Depois de cerca de dois meses de testes aos equipamentos, o maior acelerador de partículas do CERN (Organização Europeia de Física Nuclear) iniciou a segunda temporada de colisões de protões. Depois do primeiro arranque, o feixe de protões perdeu-se, mas antes das 10 horas (hora de Lisboa) já os feixes estavam estáveis e o início da nova temporada tinha sido declarado.

“Com o LHC [Large Hadron Collider] na fase de produção de colisões, celebramos o fim de dois meses de preparação de feixe em baixa intensidade”, disse em comunicado de imprensa Frédérick Bordry, diretor de Aceleradores e Tecnologia do CERN. “É uma grande concretização e um momento gratificante para todas as equipas envolvidas no trabalho realizado durante o longo período em que o LHC esteve desligado, nos testes de energia e no processo de preparação do feixe. Todas estas pessoas dedicaram muito do seu tempo para tornar isto possível.”

Está na hora de revelar Física nova, disse o diretor-geral do CERN, Rolf Heuer.

O feixe preparado para entrar no LHC tem a espessura de um fio de cabelo, mas os protões estão agregados em pacotes – como se o feixe pudesse ter o aspecto das contas de um rosário. Os protões agregados em pacotes aumentam a probabilidade de colisão entre os feixes que viajam em direção oposta. Esta quarta-feira o LHC recebeu seis pacotes com 100 mil milhões de protões cada. Espera-se que em breve cada feixe chegue aos 2808 pacotes e que sejam realizadas mil milhões de colisões por segundo, referiu o comunicado de imprensa.
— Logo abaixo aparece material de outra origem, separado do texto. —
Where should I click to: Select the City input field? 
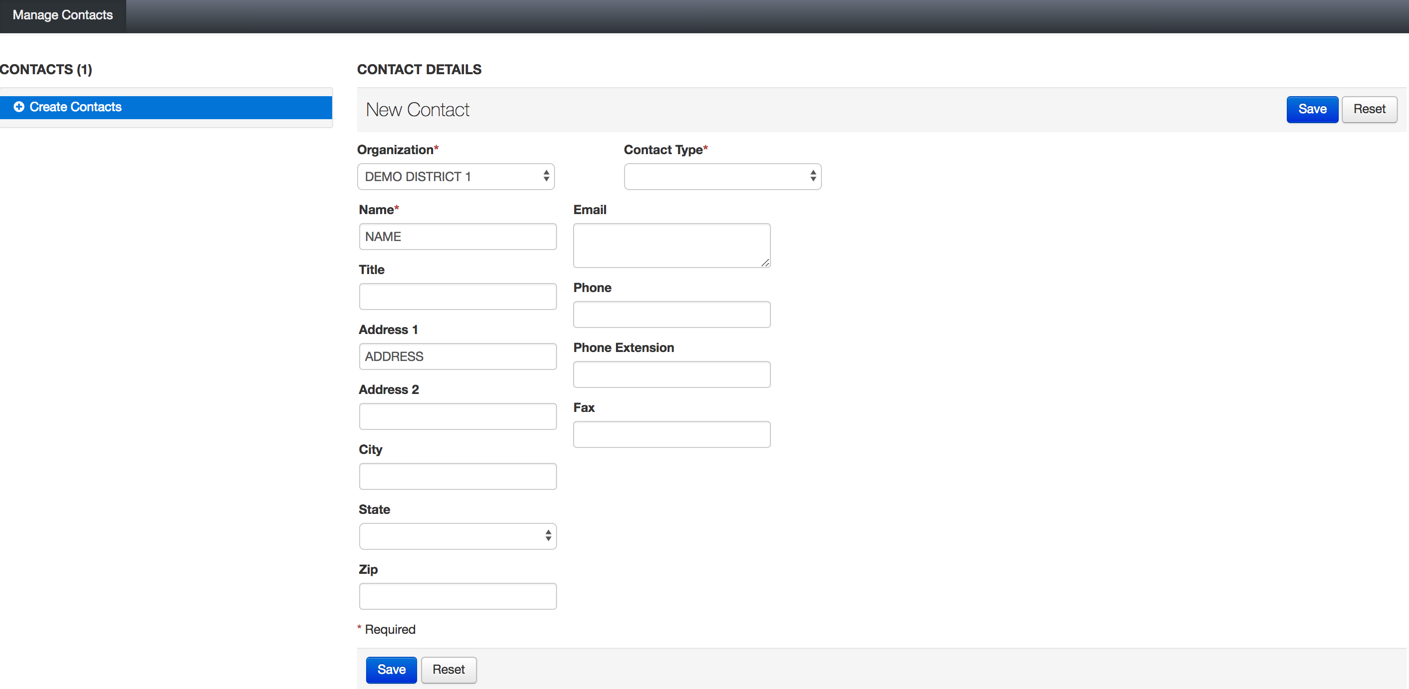[457, 477]
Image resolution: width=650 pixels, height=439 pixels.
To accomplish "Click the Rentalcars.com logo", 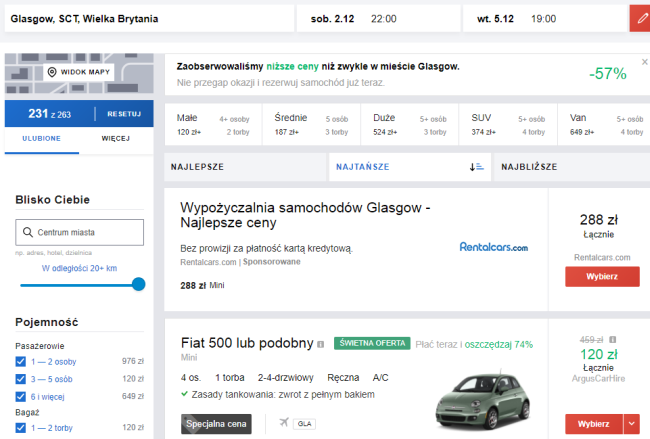I will [493, 246].
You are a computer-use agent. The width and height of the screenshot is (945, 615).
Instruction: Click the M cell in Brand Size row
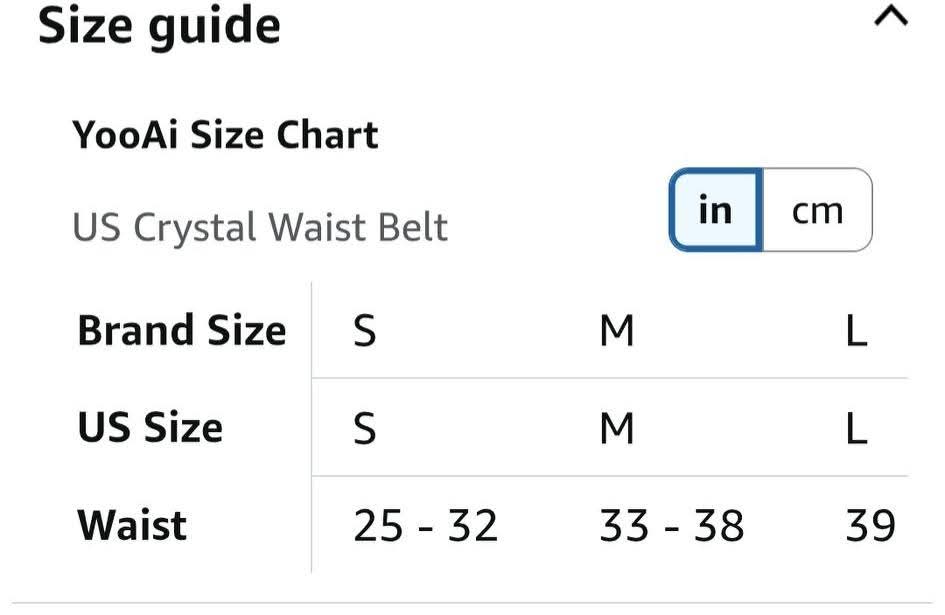617,331
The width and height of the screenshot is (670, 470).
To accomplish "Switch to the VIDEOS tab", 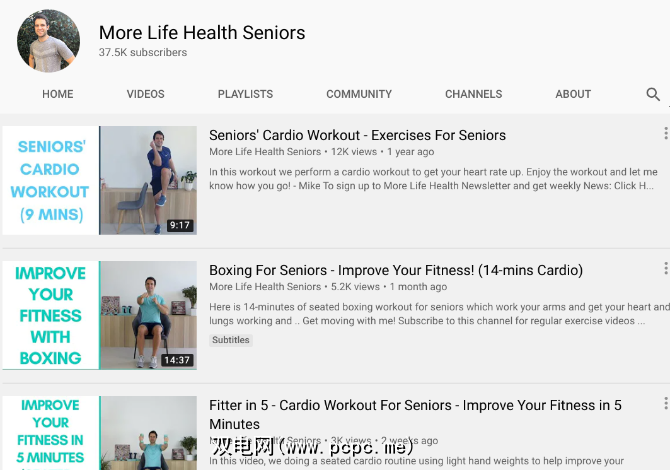I will (145, 94).
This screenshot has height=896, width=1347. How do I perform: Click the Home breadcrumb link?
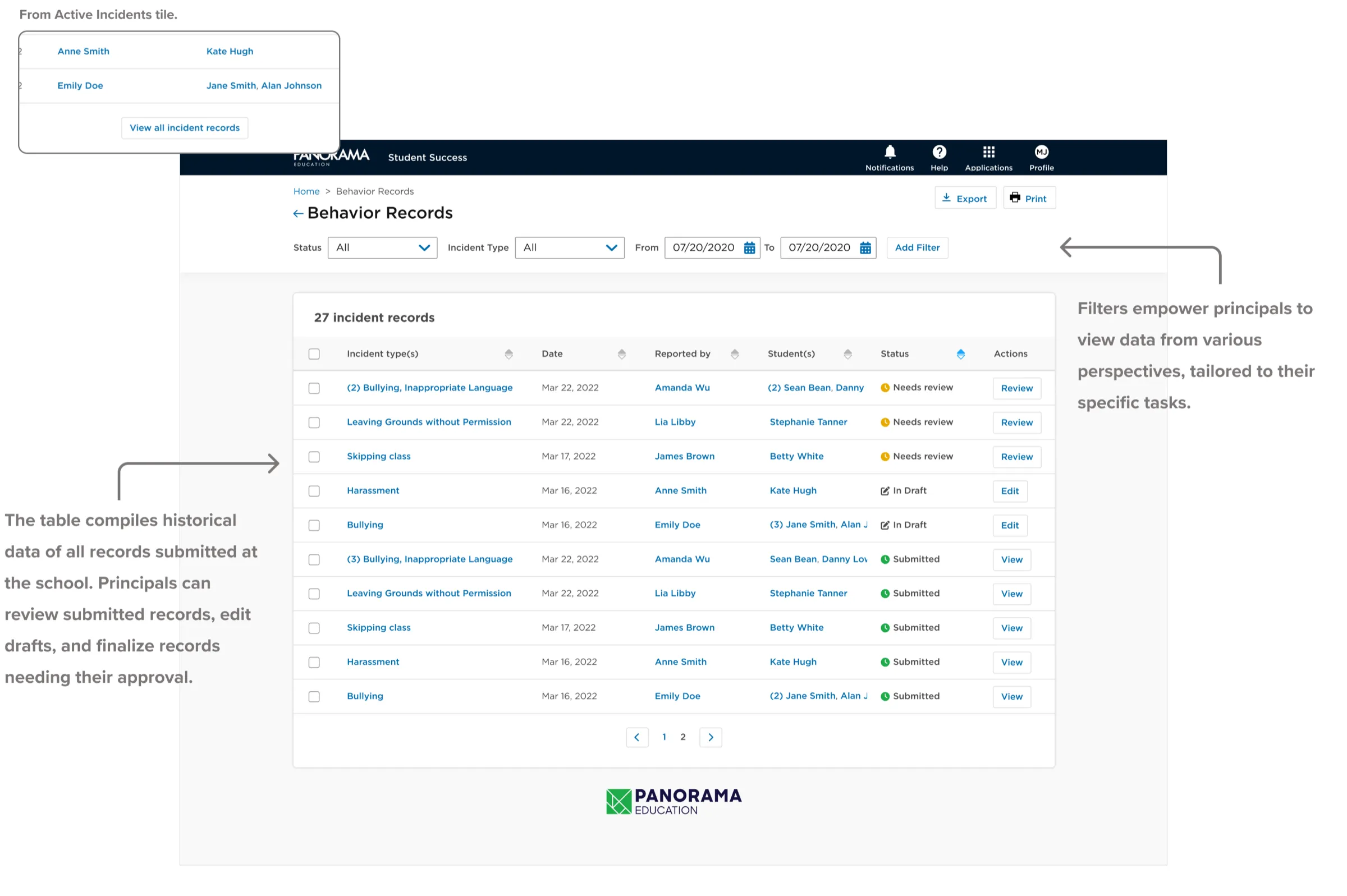(x=306, y=191)
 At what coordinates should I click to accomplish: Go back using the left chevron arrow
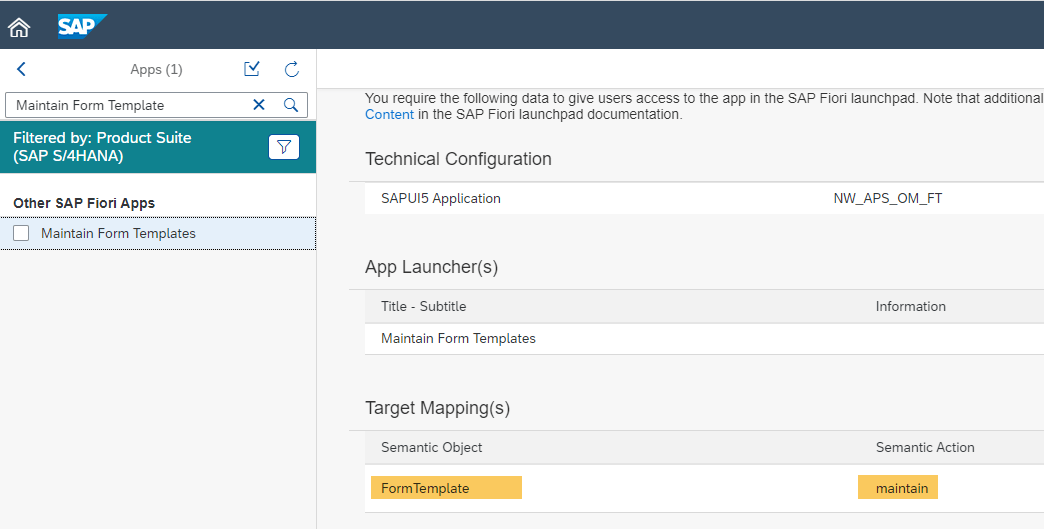[x=22, y=70]
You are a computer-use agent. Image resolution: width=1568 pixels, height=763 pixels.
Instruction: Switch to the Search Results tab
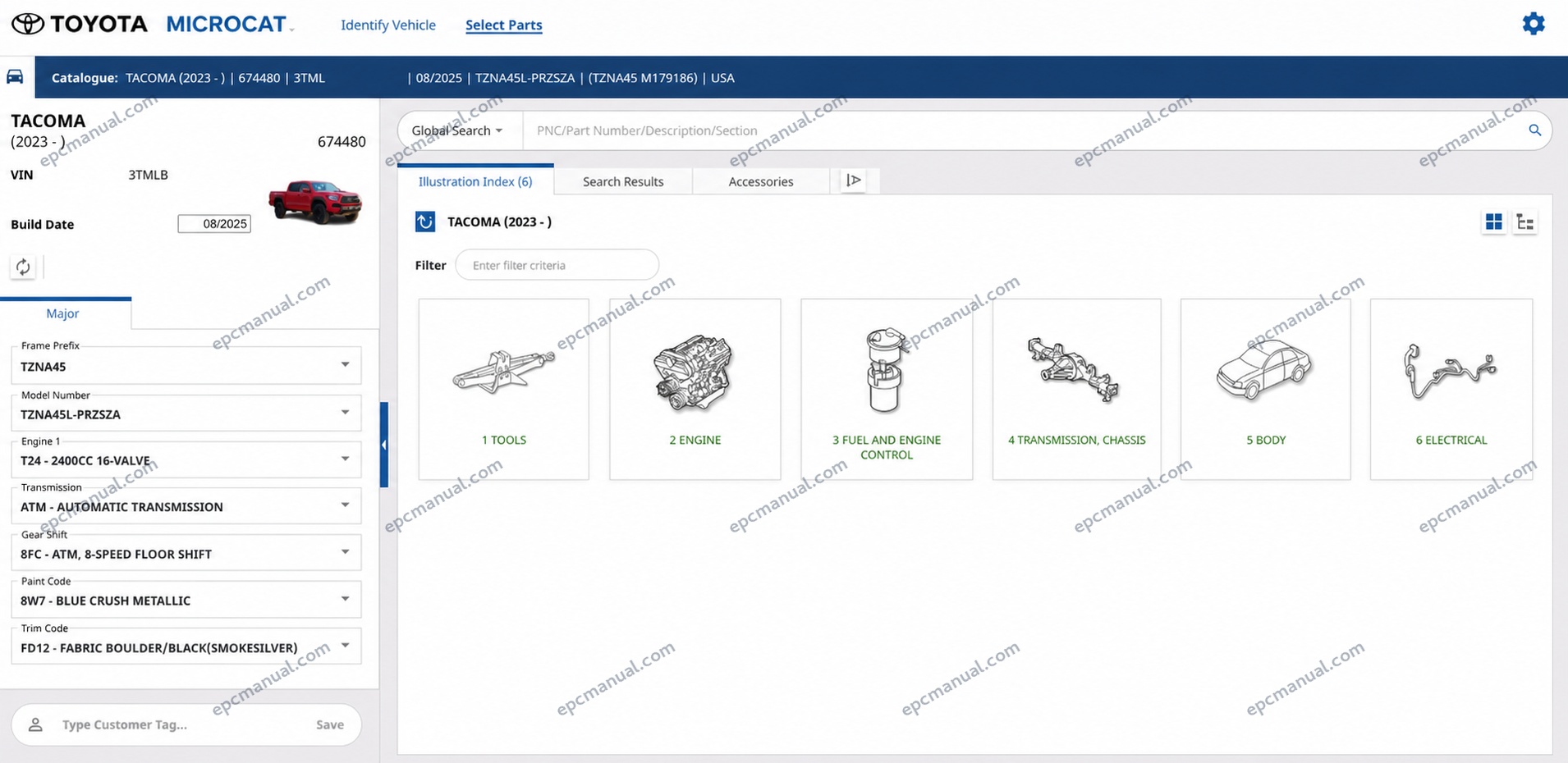(623, 181)

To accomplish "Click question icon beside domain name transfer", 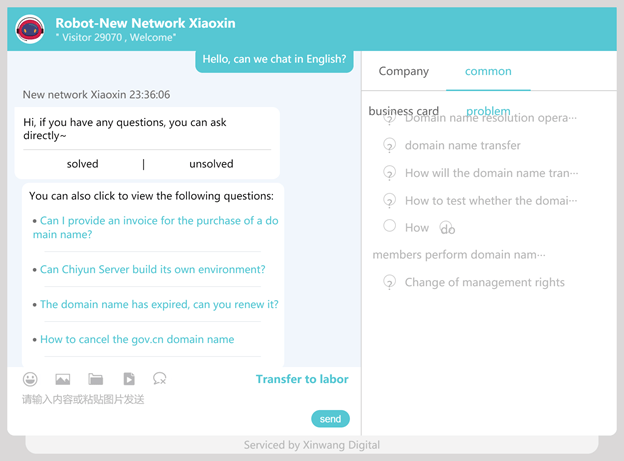I will pos(390,145).
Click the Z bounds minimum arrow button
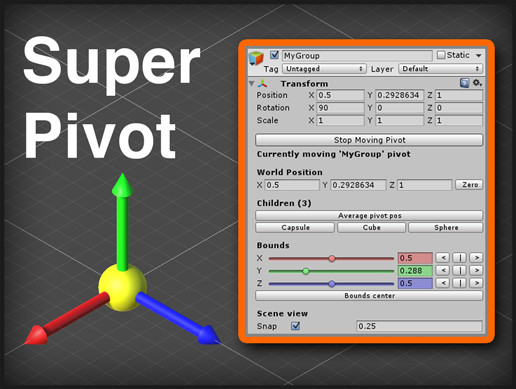Screen dimensions: 516x389 pyautogui.click(x=443, y=283)
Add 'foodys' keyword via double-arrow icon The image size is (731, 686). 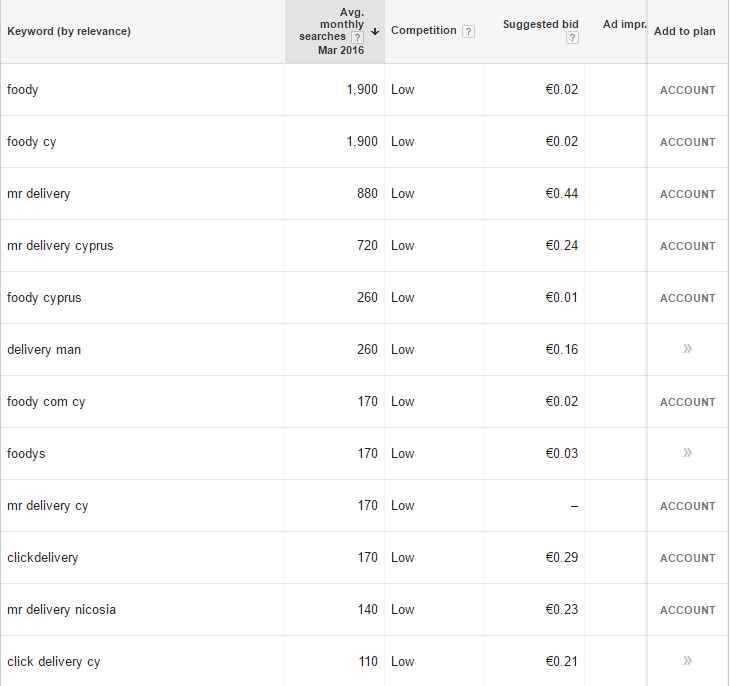687,453
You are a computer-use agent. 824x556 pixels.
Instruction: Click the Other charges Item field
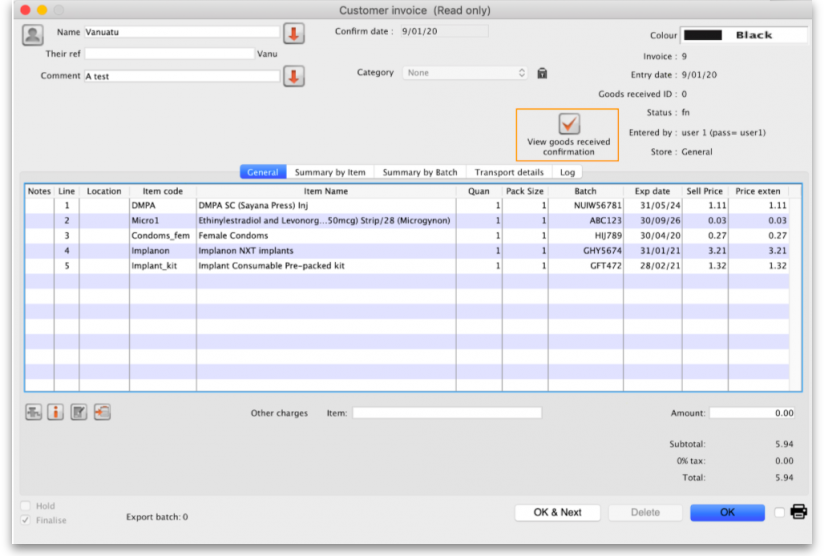pos(446,413)
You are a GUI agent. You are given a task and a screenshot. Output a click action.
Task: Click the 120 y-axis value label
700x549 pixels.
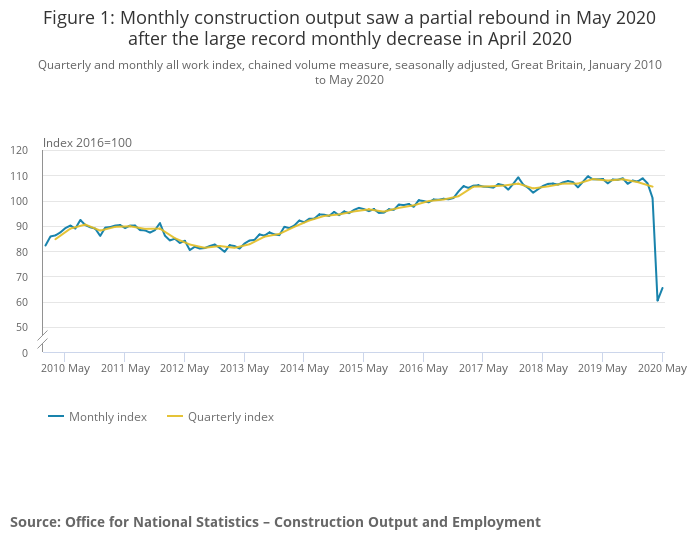click(19, 151)
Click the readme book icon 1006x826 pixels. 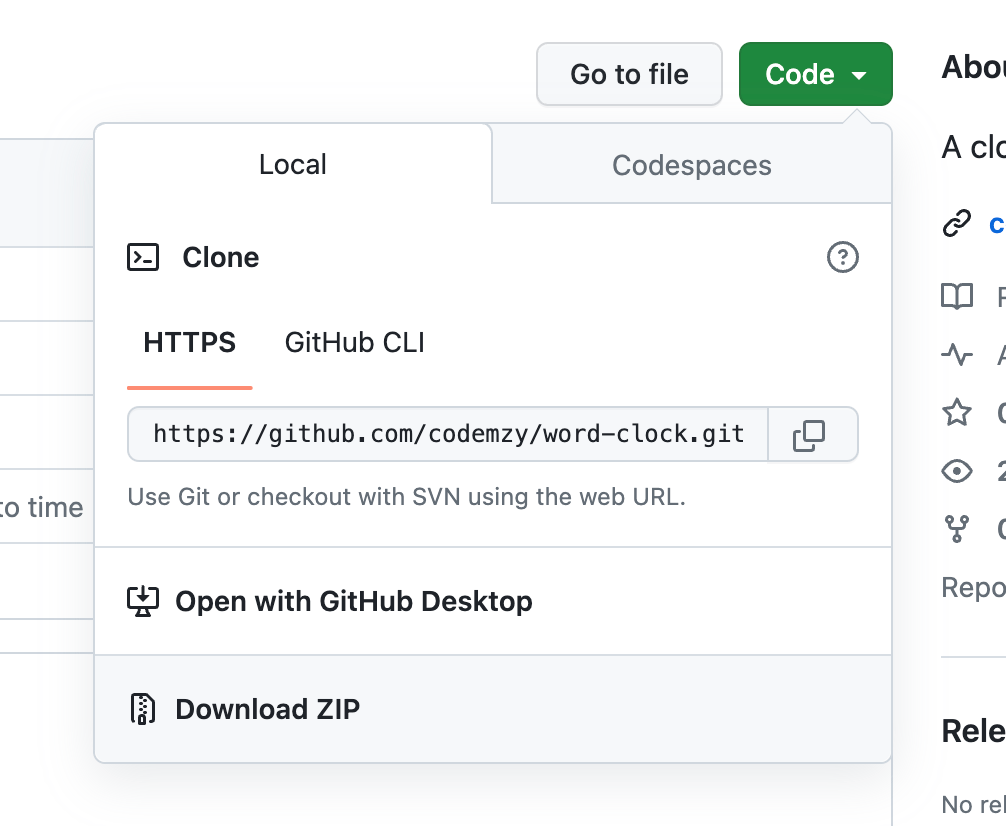coord(957,296)
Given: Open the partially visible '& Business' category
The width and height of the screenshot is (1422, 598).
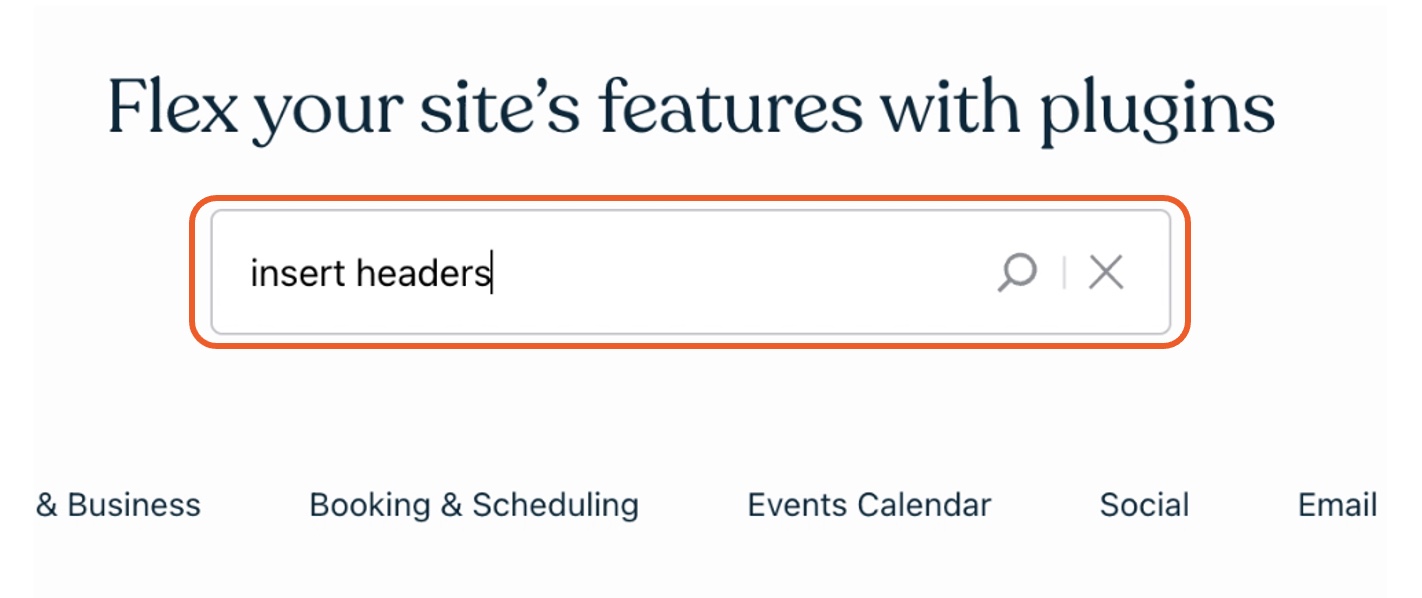Looking at the screenshot, I should [118, 505].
Uma das colisões registada na quarta-feira de manhã na experiência CMS.

Parar para quê?

Na manhã de 14 de fevereiro de 2013 chegava ao fim a primeira temporada de colisões no LHC – Large Hadron Collider. Depois de um arranque atribulado, em 2008, o acelerador e respetivas experiências – como ATLAS, CMS, ALICE e LHCb – conseguiram recolher dados suficientes para, entre outras coisas, demonstrar a existência de uma partícula compatível com o tão desejado bosão de Higgs ou confirmar que o decaimento do mesão Bs em dois muões é um fenómeno raro.

O bosão de Higgs era a única partícula que faltava descobrir do modelo-padrão – a teoria de física de partículas mais aceite até ao momento. Três físicos teóricos, a trabalhar independentemente uns dos outros, tinham previsto a existência deste bosão em 1964. E em 2012, duas equipas do CERN (ATLAS e CMS), também de forma independente, demonstraram a existência da tão ansiada partícula. Um ano depois, a descoberta valeu o prémio Nobel da Física a dois dos físicos (ainda vivos) que a postularam – Peter Higgs e François Englert.

Na verdade os cientistas do CERN esperavam que as experiências no LHC pudessem rejeitar o modelo-padrão e apresentar Física nova, mas até ao momento só se têm confirmado os pressupostos do modelo-padrão e rejeitado as propostas alternativas. Com a nova temporada de colisões que agora se inicia, os cientistas esperam detetar novas partículas ou processos até agora desconhecidos e não previstos pelo modelo-padrão.

Colisões registadas pela experiência ALICE esta quarta-feira.

“Nos primeiros três anos de funcionamento do LHC, que culminou na grande descoberta de junho de 2012, foram apenas o início da nossa viagem. Está na hora da Física nova!”, disse Rolf Heuer, diretor-geral do CERN. “Vimos os primeiros dados a começar a fluir. Vejamos o que nos vão revelar sobre como o nosso universo funciona.”

Mas os desejos são ainda maiores. Considerando que se conhece apenas 5% da matéria existente no universo, os cientistas esperam poder obter mais informações sobre a matéria escura – que compõe cerca de 25% do universo – e sobre a energia escura – a força que se pensa fazer o universo expandir cada vez mais depressa. As colisões com uma energia de 13 teraelectrãovolt (TeV), quando comparadas com as colisões a 8 TeV da primeira temporada, podem potenciar essas novas descobertas.

O tão aguardado momento do início da nova temporada.

Para conseguir aumentar a capacidade do LHC para manter feixes de protões a circular a uma energia de 6,5 TeV cada e melhorar a capacidade das experiências para detetarem as colisões de 13 TeV (que em 2016 podem chegar a 14 TeV), o acelerador esteve parado quase dois anos. Neste período todas as fases são importantes: desde ligar a máquina outra vez depois de dois anos parada, a fazer as primeiras colisões a baixa energia, até fazer as primeiras colisões a alta energia. A partir daqui os olhos estarão ainda mais atentos para qualquer ajuste que precise ser feito ou qualquer falha que se detete.